Edited 08-28-2003 12:42 AM
4
PeganthyrusPerson was signed in when posted
08-28-2003
12:21 AM ET (US)
If you want to see why Disney's feature department has gone the way it has, hunt down the film "Sweatbox". It's a documentary on the making of "The Emperor's New Groove". Prima donnas, executives who require that everything stick to The Formula, whiny rock-stars, it's all in there.

People who say that Pixar is succeeding because they do CG are morons: remember "Final Fantasy"? 100% 3D, 100% terrible. It's the story and the care in the telling, not the medium it's told in.

(Hell, for that matter, remember Disney's "Secret Lab" and "Dinosaur"? All CG. All tanking.)

It's sad to see DIsney Feature closing up shop. And also worrisome for my job prospects; there's now an absolute glut of very high quality animators in the LA area.
Edited 08-28-2003 12:23 AM
3
roadknightPerson was signed in when posted
08-27-2003
11:32 PM ET (US)
It's all about telling stories.
If you don't have a good story, you won't have a good animation or even a good film.
Period.
I've seen this so many times and I was only a sysadmin at 2 studios.

We hired a guy who did 2D for a slot at a 3D studio I worked at because the stories he did on his reel by himself was vastly better than of any of the beautiful, lifeless 3-dD crap sent in by people who went to Ringling, TAMU, A of A, etc.

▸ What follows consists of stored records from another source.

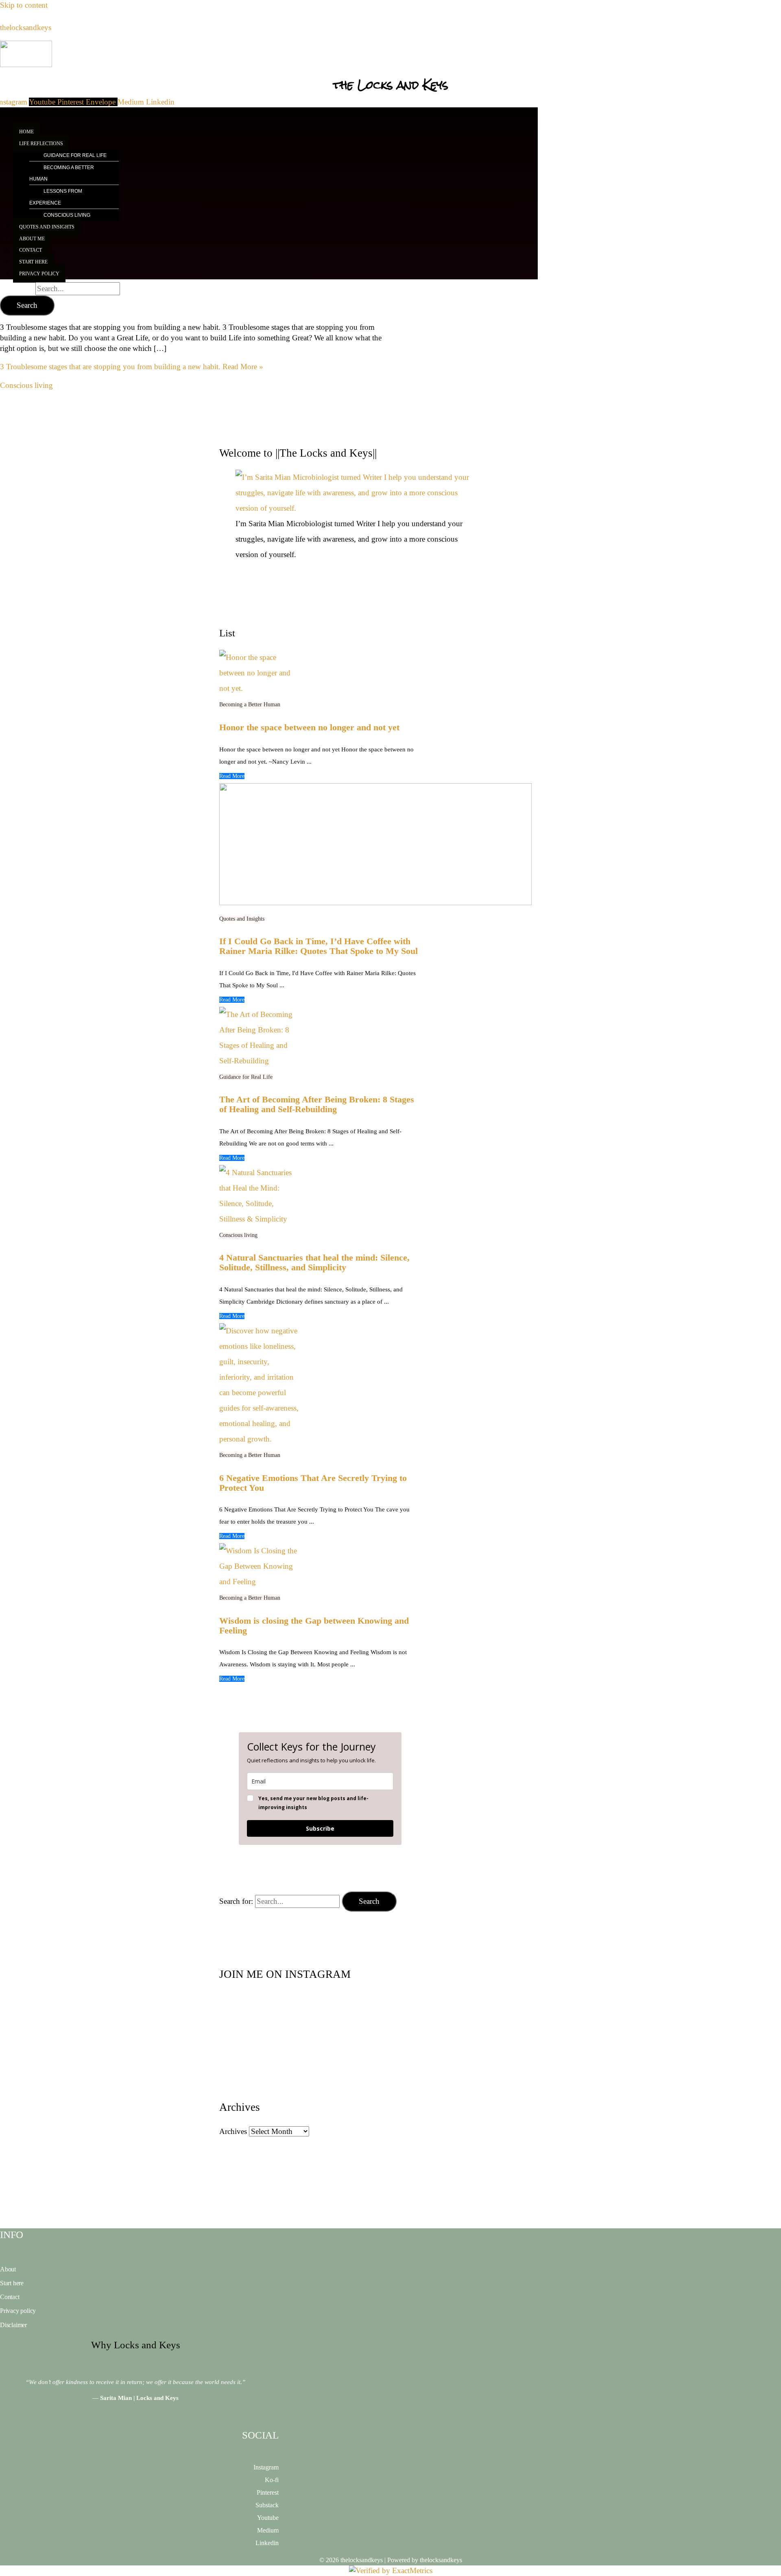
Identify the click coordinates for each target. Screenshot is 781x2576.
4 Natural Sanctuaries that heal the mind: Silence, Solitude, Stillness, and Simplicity (314, 1262)
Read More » (131, 366)
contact (30, 250)
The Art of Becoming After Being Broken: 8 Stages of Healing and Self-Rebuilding (316, 1104)
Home (26, 132)
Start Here (33, 262)
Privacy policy (18, 2310)
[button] (275, 143)
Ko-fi (272, 2479)
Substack (267, 2505)
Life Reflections (41, 143)
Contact (10, 2296)
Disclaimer (13, 2324)
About (8, 2269)
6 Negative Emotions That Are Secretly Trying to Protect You (313, 1483)
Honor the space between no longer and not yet (309, 727)
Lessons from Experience (55, 197)
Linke (263, 2542)
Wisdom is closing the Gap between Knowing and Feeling (314, 1625)
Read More (231, 776)
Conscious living (67, 215)
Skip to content (24, 5)
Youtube (268, 2517)
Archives (233, 2131)
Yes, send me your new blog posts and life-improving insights (313, 1803)
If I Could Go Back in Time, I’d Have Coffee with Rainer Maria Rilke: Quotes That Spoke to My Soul (318, 946)
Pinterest (268, 2492)
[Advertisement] (390, 71)
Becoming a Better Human (61, 173)
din (275, 2542)
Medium (268, 2530)
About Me (32, 239)
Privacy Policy (39, 274)
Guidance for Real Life (75, 155)
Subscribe (320, 1828)
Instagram (266, 2467)
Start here (12, 2283)
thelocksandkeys (25, 27)
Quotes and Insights (46, 227)
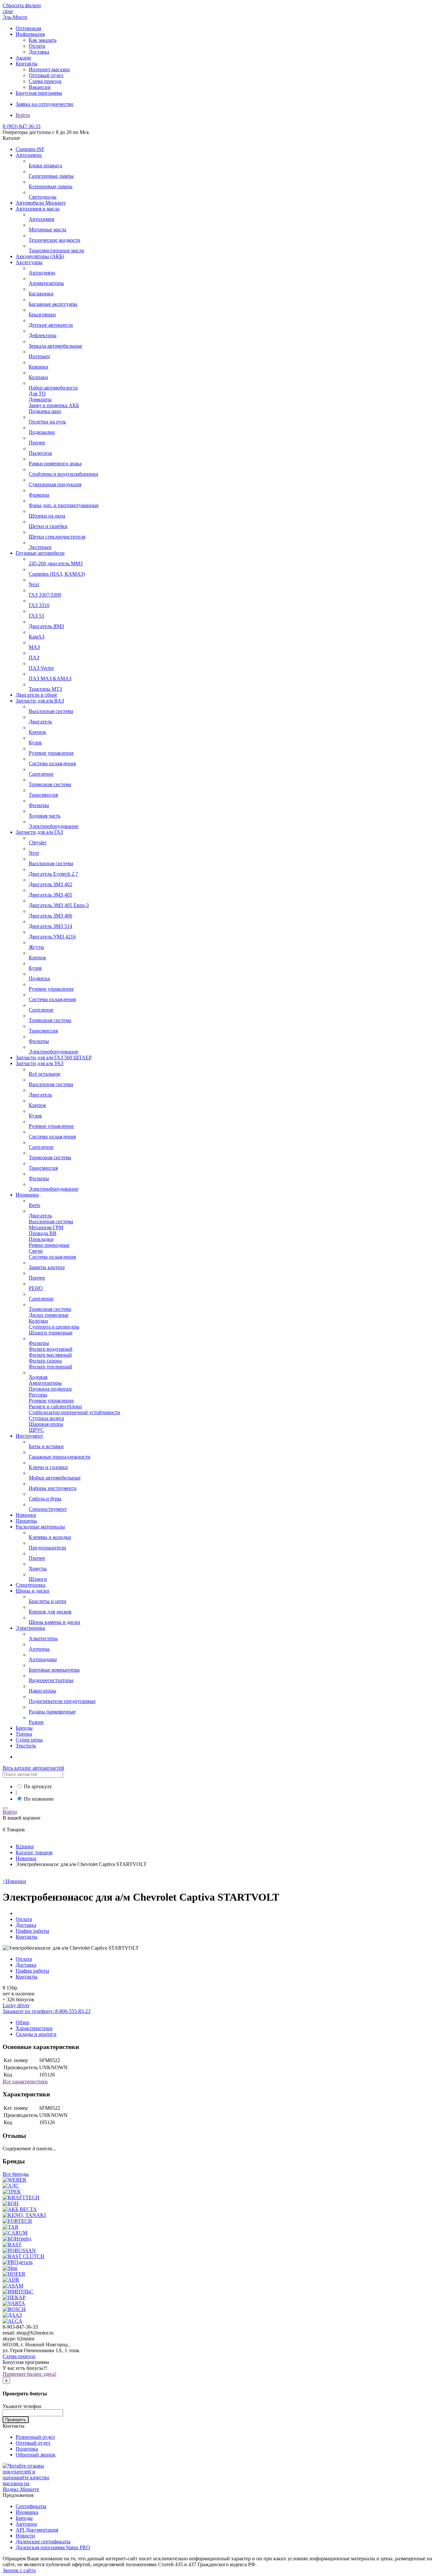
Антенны (39, 1649)
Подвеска (39, 978)
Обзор (22, 2022)
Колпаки (38, 377)
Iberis (34, 1205)
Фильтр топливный (50, 1366)
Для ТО (37, 393)
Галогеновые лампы (51, 176)
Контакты (27, 63)
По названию (39, 1799)
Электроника (30, 1628)
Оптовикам (28, 28)
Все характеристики (25, 2081)
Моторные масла (47, 229)
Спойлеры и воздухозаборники (63, 474)
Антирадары (43, 1659)
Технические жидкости (54, 240)
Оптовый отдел (46, 75)
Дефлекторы (42, 335)
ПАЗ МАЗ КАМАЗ (50, 678)
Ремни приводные (49, 1245)
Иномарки (27, 1194)
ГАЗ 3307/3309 (45, 595)
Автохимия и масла (37, 208)
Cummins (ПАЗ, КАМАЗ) (57, 574)
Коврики (38, 367)
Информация (30, 34)
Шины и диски (32, 1590)
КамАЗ (36, 636)
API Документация (37, 2530)
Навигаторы (42, 1690)
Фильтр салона (45, 1360)
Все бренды (16, 2174)
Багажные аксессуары (53, 304)
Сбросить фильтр (22, 5)
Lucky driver (16, 2005)
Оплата (37, 46)
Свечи (36, 1251)
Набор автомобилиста (53, 387)
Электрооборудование (53, 826)
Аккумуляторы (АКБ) (40, 256)
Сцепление (41, 774)
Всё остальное (44, 1074)
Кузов (35, 742)
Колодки (38, 1321)
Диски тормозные (49, 1315)
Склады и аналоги (36, 2034)
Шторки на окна (47, 516)
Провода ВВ (42, 1233)
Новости (25, 2535)
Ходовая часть (44, 815)
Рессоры (38, 1394)
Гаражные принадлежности (59, 1457)
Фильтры (39, 805)
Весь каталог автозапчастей (33, 1768)
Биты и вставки (46, 1446)
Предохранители (47, 1547)
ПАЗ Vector (41, 668)
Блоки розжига (45, 165)
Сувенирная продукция (55, 484)
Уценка (24, 1734)
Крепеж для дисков (50, 1611)
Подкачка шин (45, 411)
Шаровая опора (46, 1424)
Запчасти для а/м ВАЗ (40, 700)
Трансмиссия (43, 795)
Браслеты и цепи (47, 1601)
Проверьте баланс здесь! (29, 2374)
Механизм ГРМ (46, 1227)
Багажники (41, 293)
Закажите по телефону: (46, 2011)
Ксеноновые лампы (50, 186)
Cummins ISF (30, 149)
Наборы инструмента (52, 1488)
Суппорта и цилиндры (54, 1326)
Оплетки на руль (47, 421)
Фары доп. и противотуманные (64, 505)
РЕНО (36, 1288)
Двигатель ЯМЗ (46, 626)
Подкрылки (42, 432)
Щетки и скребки (48, 526)
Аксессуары (29, 262)
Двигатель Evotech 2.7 (53, 874)
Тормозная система (50, 784)
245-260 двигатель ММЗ (56, 563)
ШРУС (36, 1430)
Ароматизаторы (46, 283)
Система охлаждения (52, 763)
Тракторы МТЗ (45, 689)
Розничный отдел (35, 2437)
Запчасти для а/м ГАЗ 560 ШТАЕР (54, 1057)
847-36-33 (21, 126)
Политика (27, 2449)
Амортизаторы (45, 1383)
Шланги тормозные (50, 1332)
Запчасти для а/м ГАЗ (39, 832)
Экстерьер (40, 547)
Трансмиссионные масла (56, 250)
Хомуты (38, 1568)
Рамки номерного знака (55, 463)
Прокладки (41, 1239)
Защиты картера (47, 1267)
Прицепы (26, 1521)
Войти (23, 115)
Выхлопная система (51, 711)
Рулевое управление (51, 753)
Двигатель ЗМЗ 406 (50, 915)
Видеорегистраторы (51, 1680)
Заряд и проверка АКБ (54, 405)
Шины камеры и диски (54, 1622)
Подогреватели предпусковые (62, 1701)
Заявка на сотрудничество (44, 104)
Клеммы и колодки (50, 1537)
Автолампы (29, 155)
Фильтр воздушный (50, 1349)
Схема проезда (45, 81)
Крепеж (37, 732)
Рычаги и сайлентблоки (55, 1406)
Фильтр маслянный (50, 1355)
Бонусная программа (39, 93)
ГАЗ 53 (36, 616)
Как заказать (42, 40)
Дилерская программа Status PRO (53, 2547)
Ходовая (38, 1377)
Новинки (26, 1515)
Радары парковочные (52, 1711)
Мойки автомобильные (55, 1477)
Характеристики (34, 2028)
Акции (23, 57)
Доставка (39, 52)
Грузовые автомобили (40, 553)
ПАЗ (34, 657)
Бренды (24, 1728)
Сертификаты (31, 2506)
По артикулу (38, 1786)
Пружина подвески (50, 1389)
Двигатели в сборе (36, 695)
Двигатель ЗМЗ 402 (50, 884)
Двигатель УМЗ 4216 (52, 936)
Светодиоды (42, 197)
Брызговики (42, 314)
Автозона (26, 2524)
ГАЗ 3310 (39, 605)
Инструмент (29, 1436)
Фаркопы (39, 495)
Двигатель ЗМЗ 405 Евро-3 (59, 905)
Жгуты (36, 947)
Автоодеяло (42, 272)
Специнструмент (48, 1509)
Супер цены (29, 1739)
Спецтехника (30, 1585)
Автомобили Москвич (41, 203)
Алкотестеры (43, 1638)
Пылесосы (40, 453)
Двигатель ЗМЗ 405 (50, 895)
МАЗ (34, 647)
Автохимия (41, 219)
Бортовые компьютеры (54, 1670)
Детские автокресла (51, 325)
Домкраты (40, 399)
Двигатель (40, 721)
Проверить (15, 2419)
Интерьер (39, 356)
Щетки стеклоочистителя (57, 536)
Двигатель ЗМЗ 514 (50, 926)
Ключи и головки (48, 1467)
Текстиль (26, 1745)
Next (34, 584)
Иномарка (27, 2512)
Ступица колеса (46, 1418)
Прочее (37, 442)
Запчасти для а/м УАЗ (39, 1063)
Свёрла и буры (45, 1498)
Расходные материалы (40, 1526)
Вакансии (40, 87)
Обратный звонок (36, 2454)
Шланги (38, 1579)
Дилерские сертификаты (43, 2541)
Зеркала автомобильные (55, 346)
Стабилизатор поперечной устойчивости (74, 1412)
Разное (36, 1722)
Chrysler (37, 842)
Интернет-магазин (49, 69)
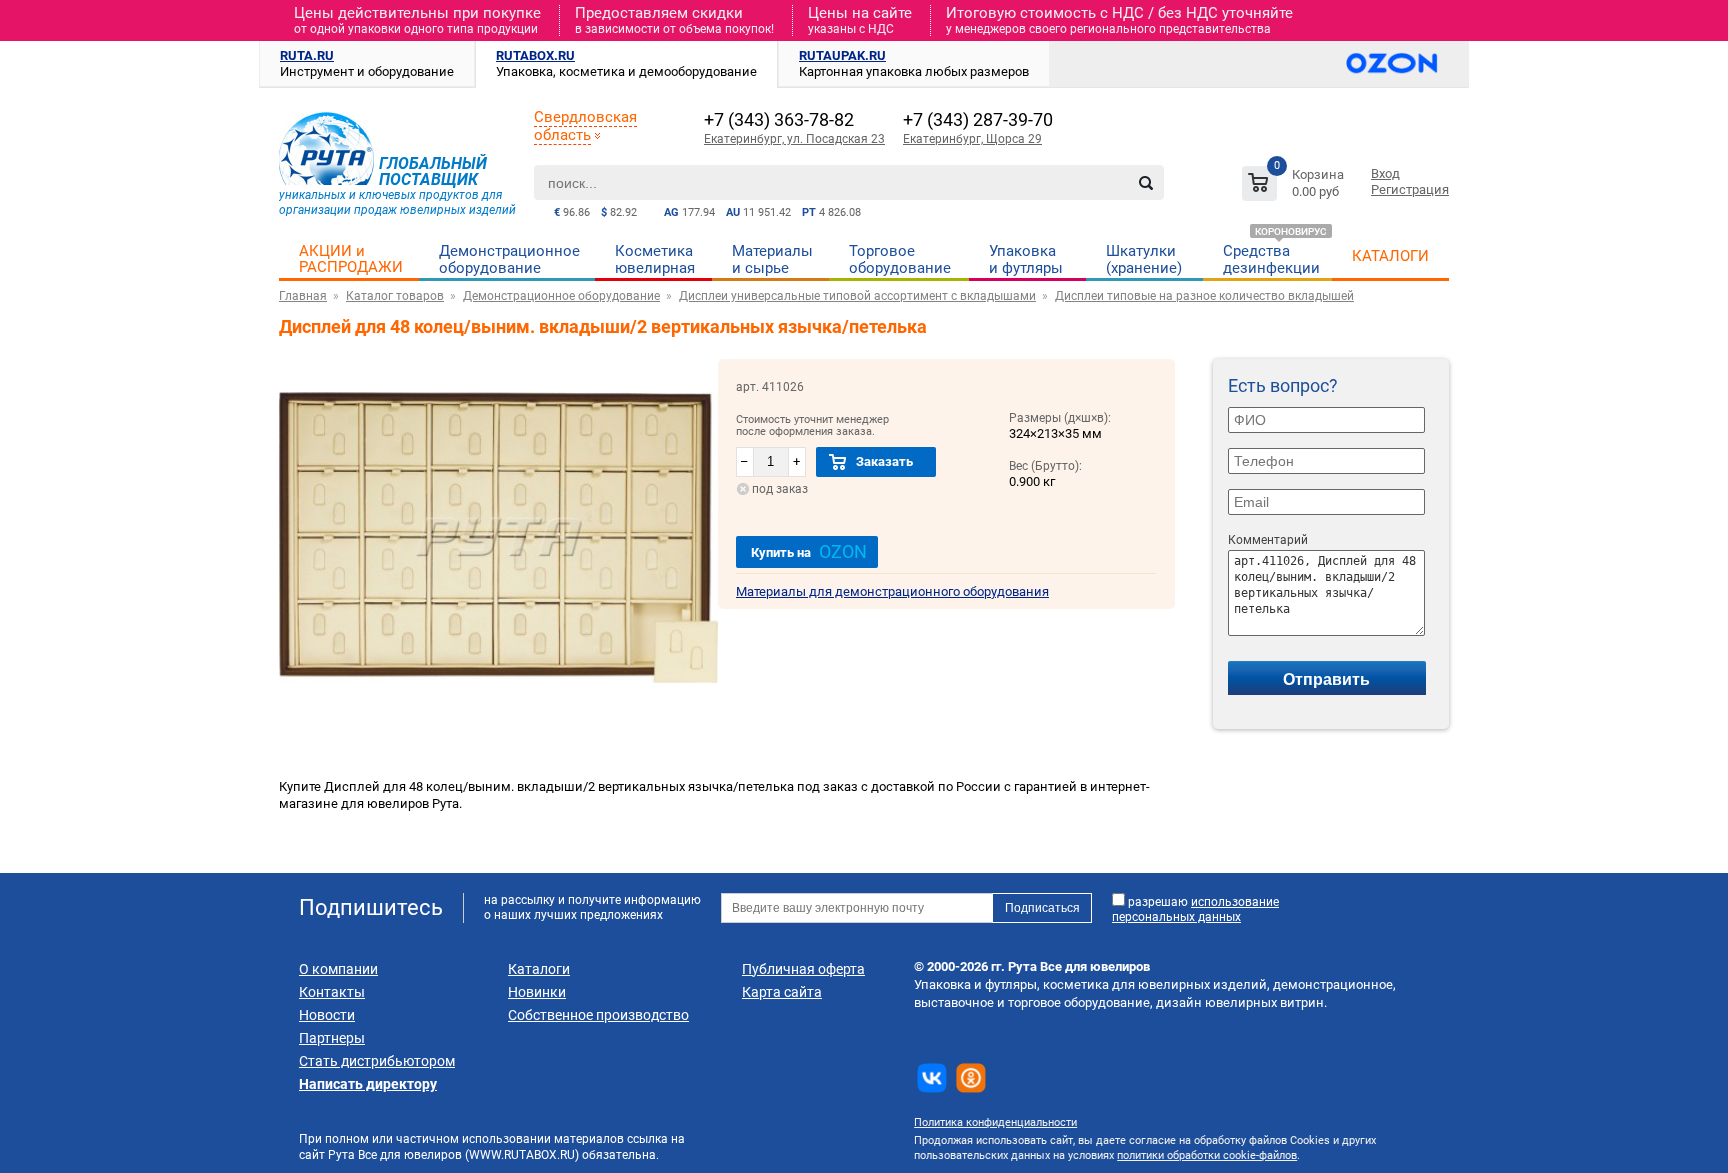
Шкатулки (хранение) (1144, 259)
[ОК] (971, 1078)
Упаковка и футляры (1026, 259)
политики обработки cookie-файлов (1207, 1155)
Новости (327, 1015)
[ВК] (932, 1078)
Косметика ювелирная (655, 259)
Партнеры (332, 1038)
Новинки (537, 992)
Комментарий (1268, 540)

His animation was 2D, shot on onionskin through a traditional shoot-down camera.
He's now at Pixar. I caught his name in the credits of "Finding Nemo" as (a) Lead/Senior animator.
2
bigkahunaPerson was signed in when posted
08-27-2003
07:53 PM ET (US)
The reason Pixar flicks succeed isn't entirely CGI. In fact, CGI is a minor piece in comparison to the superior storytelling. Everything Pixar has produced has been well-written and imaginative. Disney's only recent success in storytelling was Lilo and Stitch which happened to be illustrated by hand and very cheaply in Disney's Florida studio. What did it have in common with the rest of the Disney/Pixar's hits? It wasn't created and managed in Anaheim. The results? Better writing and worthwhile films regardless of the techniques employed.
1
Stefan JonesPerson was signed in when posted
08-27-2003
06:59 PM ET (US)
I was *so* looking forward to that direct-to-video Beauty and the Beast / Little Mermaid crossover.